Wednesday, January 11, 2006

Bush "Signing Statement" Allows Him To Circumvent Ban On Torture


When President Bush signed the McCain anti-torture law last month he slipped a weasel-ly "signing statement" into the proceedings.

Supreme Court nominee Samuel A. Alito Jr. is a big fan of interpreting such "signing statements" as limiting the scope of law.

One Senator called Alito on the carpet over the issue:

Sen. Edward M. Kennedy (D-Mass.) argued that President Bush essentially wrote in a signing statement late last month that he could circumvent the law because of his authority to supervise "the unitary executive branch," potentially opening the door for him to allow torture. Kennedy accused Alito of supporting such signing statements "to limit the scope of laws passed by Congress," and he pointed to language the judge used when advising President Ronald Reagan.

"You've suggested that the court should give a president's signing statement great deference in determining the meaning and the intent of the law and argued, as a matter of your own political and judicial philosophy, for an almost all-powerful presidency," Kennedy said. "Time and again, even in routine matters involving average Americans, you give enormous, almost total deference to the exercise of governmental power."
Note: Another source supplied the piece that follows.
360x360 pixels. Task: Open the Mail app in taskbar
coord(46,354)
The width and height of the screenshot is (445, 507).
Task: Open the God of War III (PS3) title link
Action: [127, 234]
The entire idea of slipping a "signing statement" into presidential approvals of lawmakers' work is something that only a slippery character could see as valid.

The Washington Post apparently agrees, and today has an editorial on it's use by Bush the slitherer on McCain's amendment.

The president made his intentions clear in signing the defense bill containing the McCain amendment last month. Mr. Bush issued a presidential signing statement saying his administration would interpret the new law "in a manner consistent with the constitutional authority of the President to supervise the unitary executive branch and as Commander in Chief and consistent with the constitutional limitations on the judicial power." The language refers to the assertion by the president's lawyers that his powers allow him, in wartime, to ignore statutes passed by Congress. The White House has intimated that it has similar authority in justifying Mr. Bush's authorization of surveillance of Americans without court approval, in violation of another law. The signing statement also advanced the administration's view that the McCain amendment does not provide for any court review of a prisoner's claim of cruel treatment, and that all appeals by foreign prisoners before the courts should be dismissed.


It hopefully bodes well that the Post is becoming confident enough to challenge Bush's odious unilateral assumption of extra-legal powers.